Take the line that contains "Where should I" and every line below it to the end of the entries, and give them again exactly, leaving out any pictures.

(Dataset records)
##############################
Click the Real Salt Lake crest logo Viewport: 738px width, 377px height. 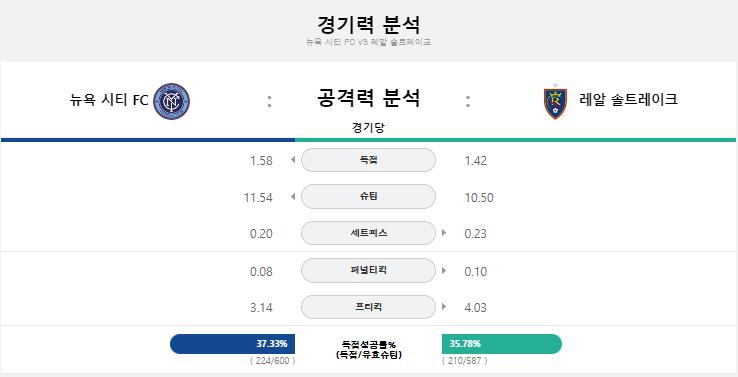point(555,102)
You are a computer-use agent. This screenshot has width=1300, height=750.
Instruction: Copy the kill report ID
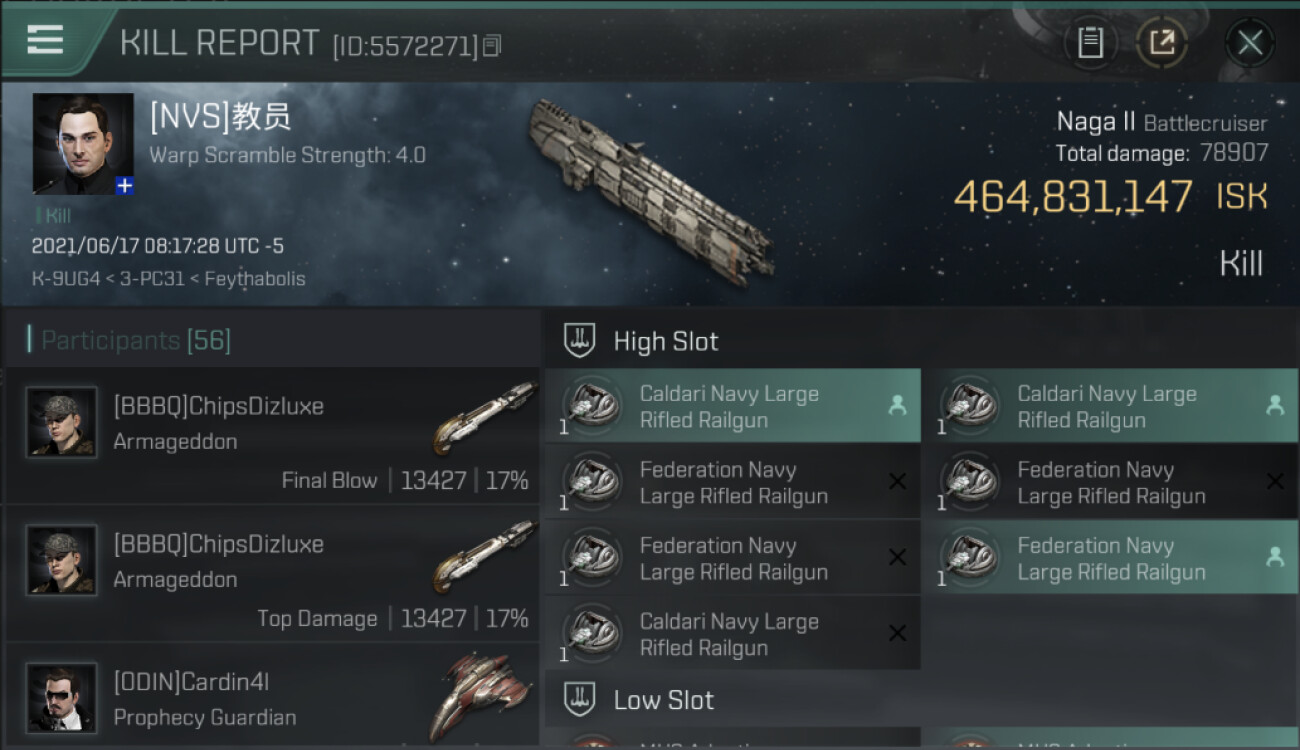492,46
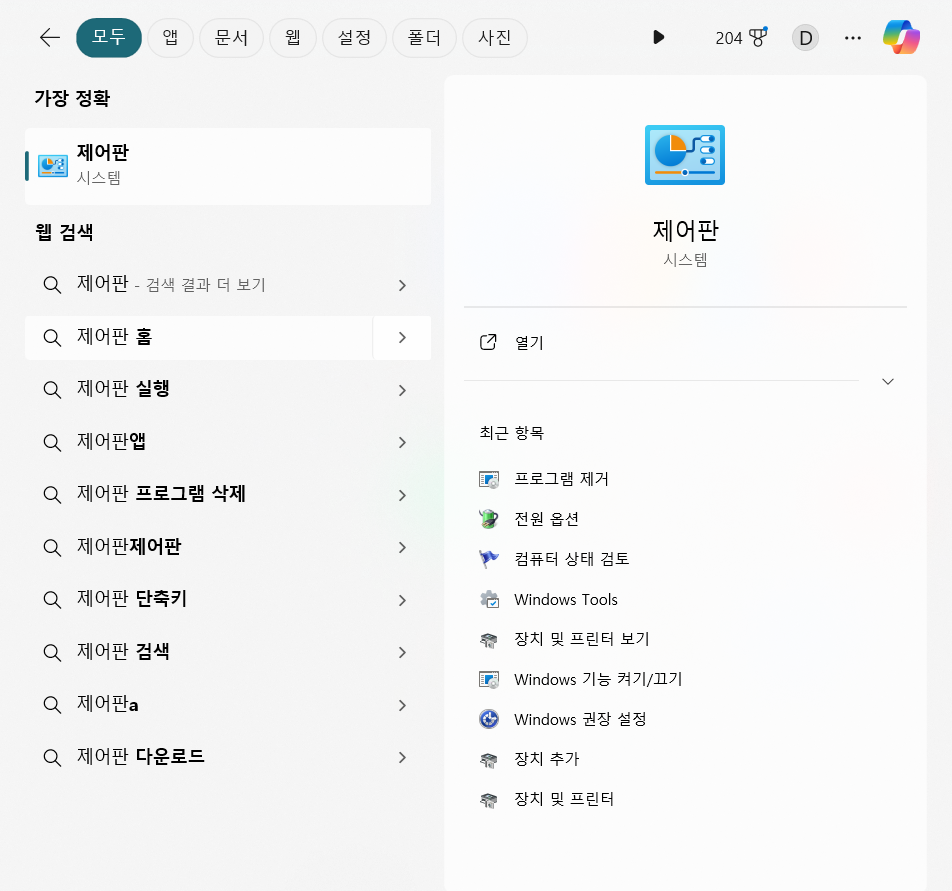Click the D account avatar
952x891 pixels.
pyautogui.click(x=805, y=37)
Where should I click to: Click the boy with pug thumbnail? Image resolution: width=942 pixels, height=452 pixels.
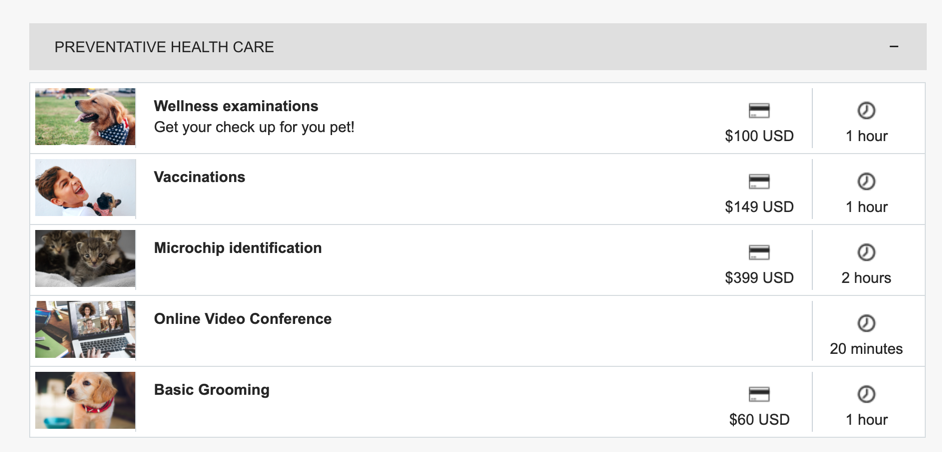[x=85, y=188]
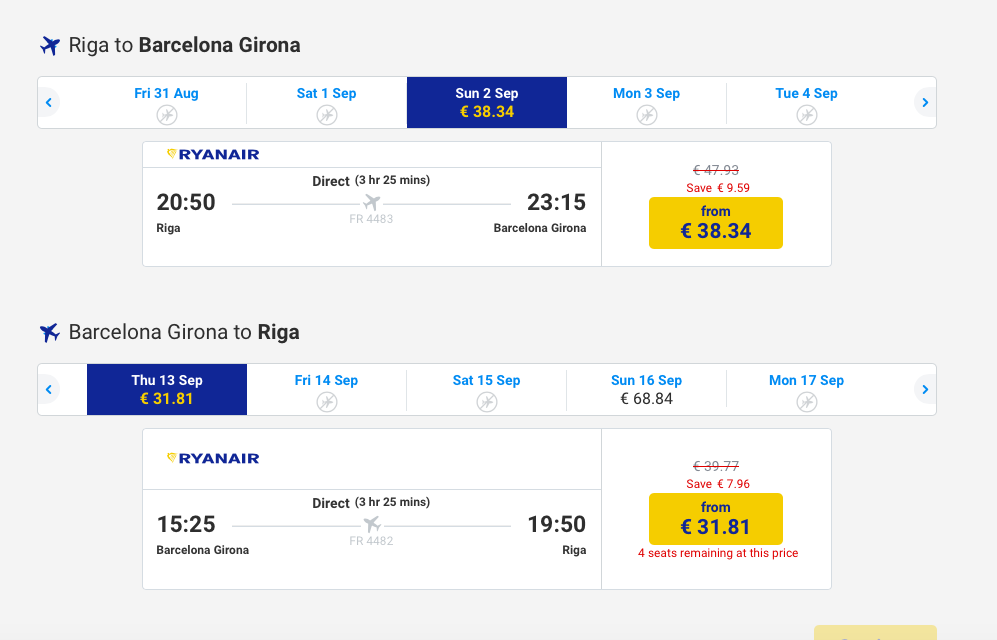Select outbound fare from € 38.34
997x640 pixels.
(715, 222)
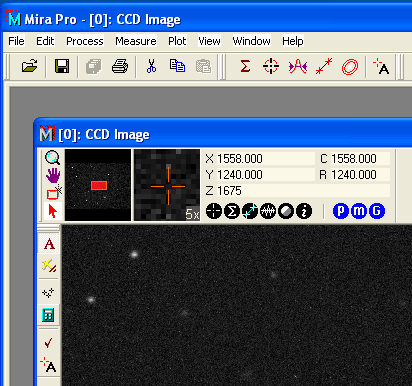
##############################
● The completed task:
Where should I click to: Click the boy with pug thumbnail? Image resolution: width=942 pixels, height=452 pixels.
[x=85, y=188]
Select outbound fare from € 38.34
997x640 pixels.
(715, 222)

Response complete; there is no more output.